### READING TEXT
# # # # # # #

Secluded in the foothills of the Himalayas between China and India, Bhutan is a unique country which has maintained a delicate balance between tradition and modernity. It is a national pride for the Bhutanese to claim that they are the happiest people on earth. It is not merely due to the development philosophy of Gross National Happiness, but because the traditional communal, ecological, religious, and cultural values are still intact.
Since 2008, Bhutan became a Democratic Constitutional Monarchy. The reigning monarch of Bhutan is the fifth Druk Gyalpo (Dragon King) His Majesty Jigme Khesar Namgyel Wangchuck. The political system, which grants universal suffrage, consists of two houses of Parliament, namely the National Council and the National Assembly. His Majesty the King is also part of Parliament.
Most Bhutanese practice Buddhism as their spiritual heritage, which is also the state religion. The national language of Bhutan is Dzongkha, and the national dresses are the gho for men and the kira for women.
The Kingdom of Bhutan, often referred to as the Last Shangri-La is a successful amalgamation of a traditional way of life and modernization.
Bhutan – The first carbon-neutral country
The Kingdom of Bhutan is globally recognized for her dedicated commitment to the conservation of biodiversity as mandated by the constitution. The constitution requires that “a minimum of sixty percent of Bhutan’s total land shall be maintained under forest cover for all time”.
This is reflected in the allocation of more than 40% of the country’s territory as national parks, reserves and other protected areas. Moreover, a further 9% of the land area is designated as biodiversity corridors connecting the protected areas. Despite the temptation of rapid industrialization to address the current economic needs, Bhutan has pledged to remain carbon-neutral.
Gross National Happiness
Bhutan is well-known for its unique development philosophy of Gross National Happiness (GNH) which recognizes the need to balance material well-being with the spiritual, emotional, and cultural well-being of individuals and society for holistic development. Although GNH philosophy is rooted in the profound Buddhist doctrine of ‘Middle Path’, in layman’s terms, it could be defined as economic development without losing socio-cultural and spiritual values. GNH comprises four pillars and nine domains.

# # # # # # #

Items from a dataset:
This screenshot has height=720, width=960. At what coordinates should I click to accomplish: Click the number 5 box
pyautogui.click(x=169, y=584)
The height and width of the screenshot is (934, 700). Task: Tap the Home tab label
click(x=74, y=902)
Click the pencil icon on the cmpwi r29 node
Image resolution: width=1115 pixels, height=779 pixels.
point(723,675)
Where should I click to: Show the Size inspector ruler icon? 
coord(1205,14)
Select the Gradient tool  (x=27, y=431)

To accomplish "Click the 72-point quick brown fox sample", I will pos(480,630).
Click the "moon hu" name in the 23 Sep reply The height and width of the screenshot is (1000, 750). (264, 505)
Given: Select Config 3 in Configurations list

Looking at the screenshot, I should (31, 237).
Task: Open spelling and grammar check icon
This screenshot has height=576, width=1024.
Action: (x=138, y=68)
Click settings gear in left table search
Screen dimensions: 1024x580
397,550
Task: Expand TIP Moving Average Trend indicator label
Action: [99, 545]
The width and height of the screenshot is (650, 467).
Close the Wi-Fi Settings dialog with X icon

# # # # # # #

### GOALS
1) According to the Bhutan text, what minimum share of the country's total land must stay under forest cover?
2) Reproduce the passage of the Bhutan text between "Since 2008, Bhutan" and "part of Parliament.", inclusive.

### ANSWERS TO EACH TASK
1) A minimum of sixty percent.

2)
Since 2008, Bhutan became a Democratic Constitutional Monarchy. The reigning monarch of Bhutan is the fifth Druk Gyalpo (Dragon King) His Majesty Jigme Khesar Namgyel Wangchuck. The political system, which grants universal suffrage, consists of two houses of Parliament, namely the National Council and the National Assembly. His Majesty the King is also part of Parliament.